Remember in college that guy who "lived" or should I say "haunted" the single room in your dorm? You know, Karl with a K who always had Doritos stained fingers, Meatloaf styled hair (the singer not the timeless entree), and smelled of Mountain Dew and World of Warcraft sex?  It seems like as houses get smaller the more we start sounding looking like Karl if he decided to shave the ferret growing beneath his chin and grow a Super Troopers mustache.  Maybe that is a little harsh.  And maybe a little hypocritical as I also dwell in a miniature abode.  

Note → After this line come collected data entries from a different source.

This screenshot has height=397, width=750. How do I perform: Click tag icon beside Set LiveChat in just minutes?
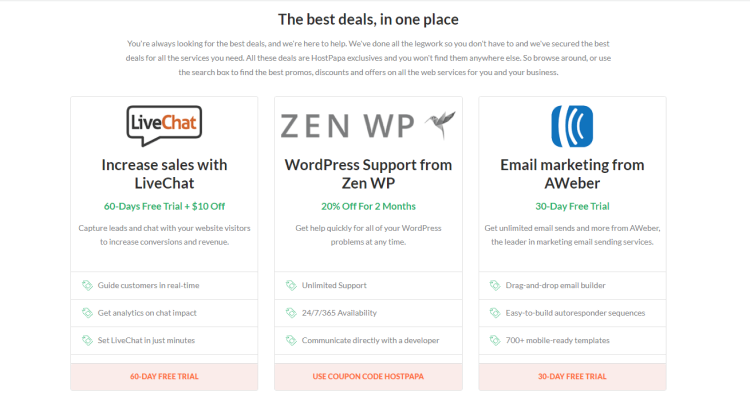click(x=87, y=341)
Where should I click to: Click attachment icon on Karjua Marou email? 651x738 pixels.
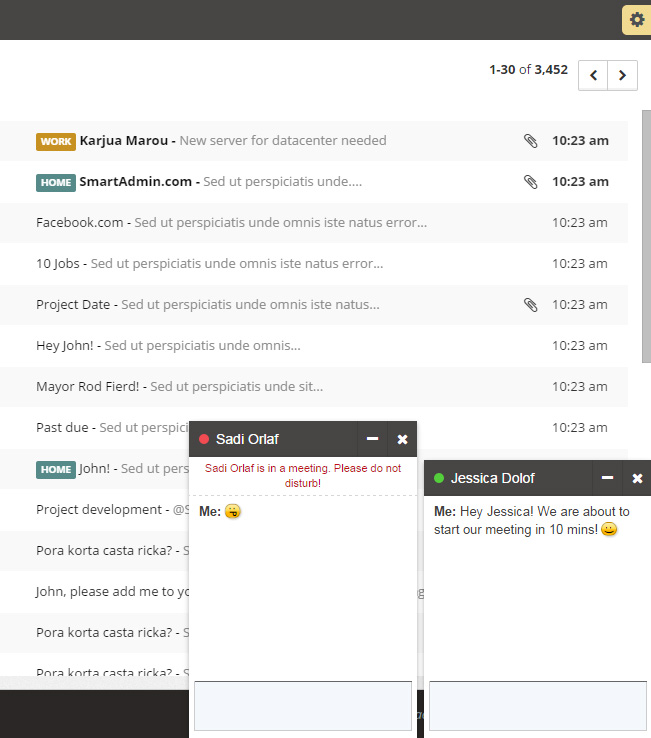(x=531, y=141)
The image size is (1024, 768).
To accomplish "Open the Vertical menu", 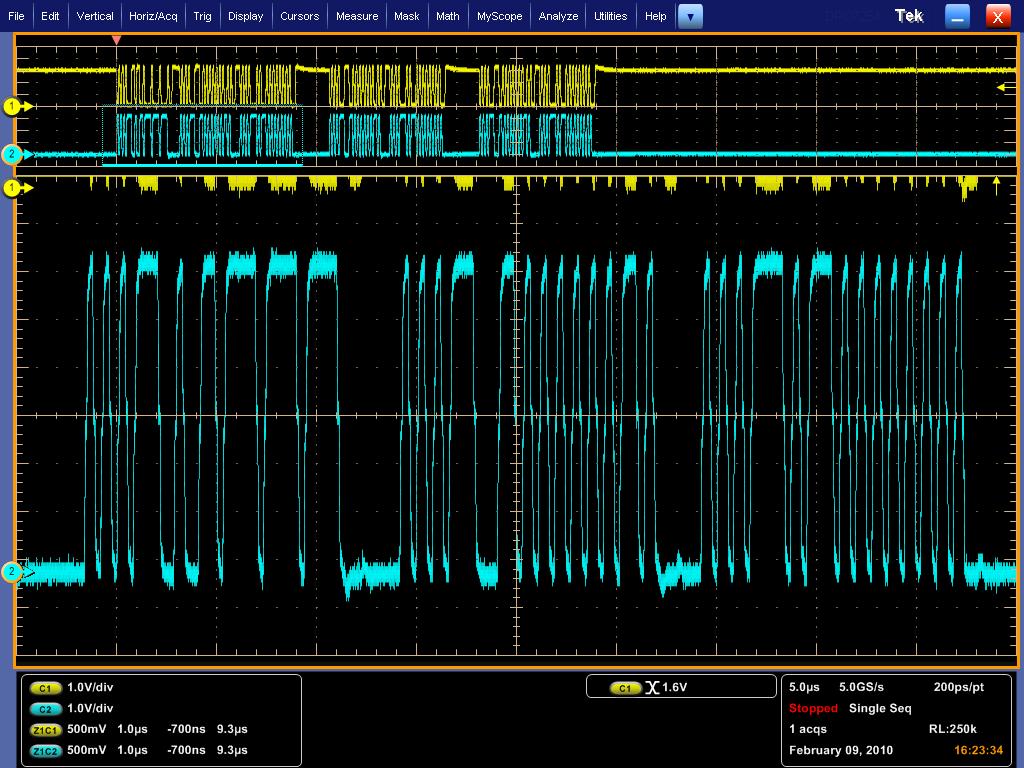I will 95,16.
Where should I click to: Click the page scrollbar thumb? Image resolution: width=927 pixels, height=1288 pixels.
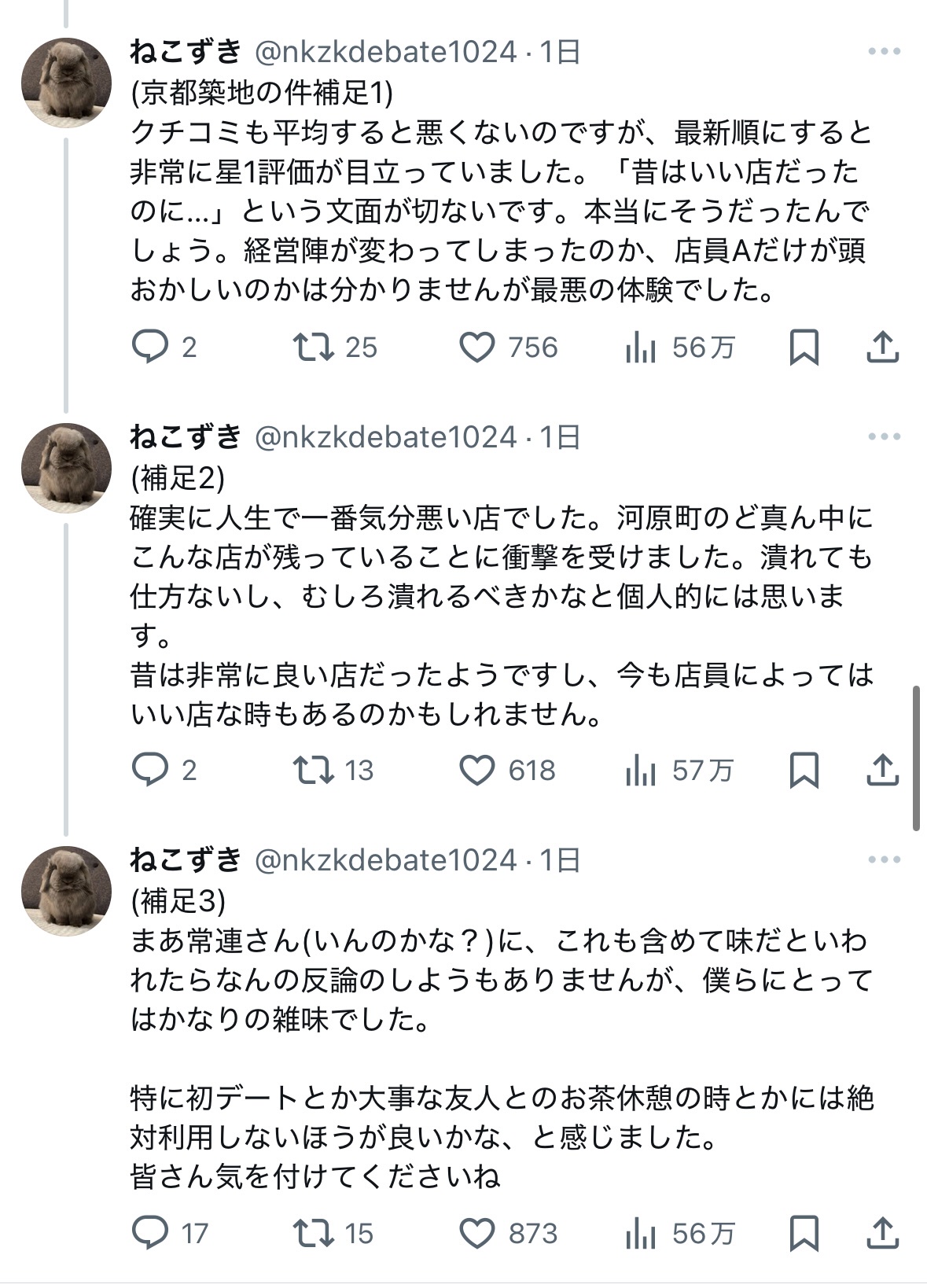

Here are some differences between the video gamer Karl is, the "off the grid" adobe tiny house hipsters you just pinned, and myself:

1.  Like Karl, I play an extensive amount of video games.
2.  Unlike the rain water outdoor shower of an average tiny house, I have a nice heated tiled shower which unlike Karl, I use frequently.
3.  Unlike the pasty semitransparent Karl, I am required by work to enjoy the great outdoors which means putting down the controller, picking up an hammock, or hiking the property (I will blog about work later).
4.  Where some of these tiny house types have become nomadic and travel from place to place, my house is parked where I work.  

Something you should understand:  The first thing that was furnished in my house was my living room with recliner couch and Ikea TV stand which now houses my xbox one and PS4. Priorities people.  Priorities.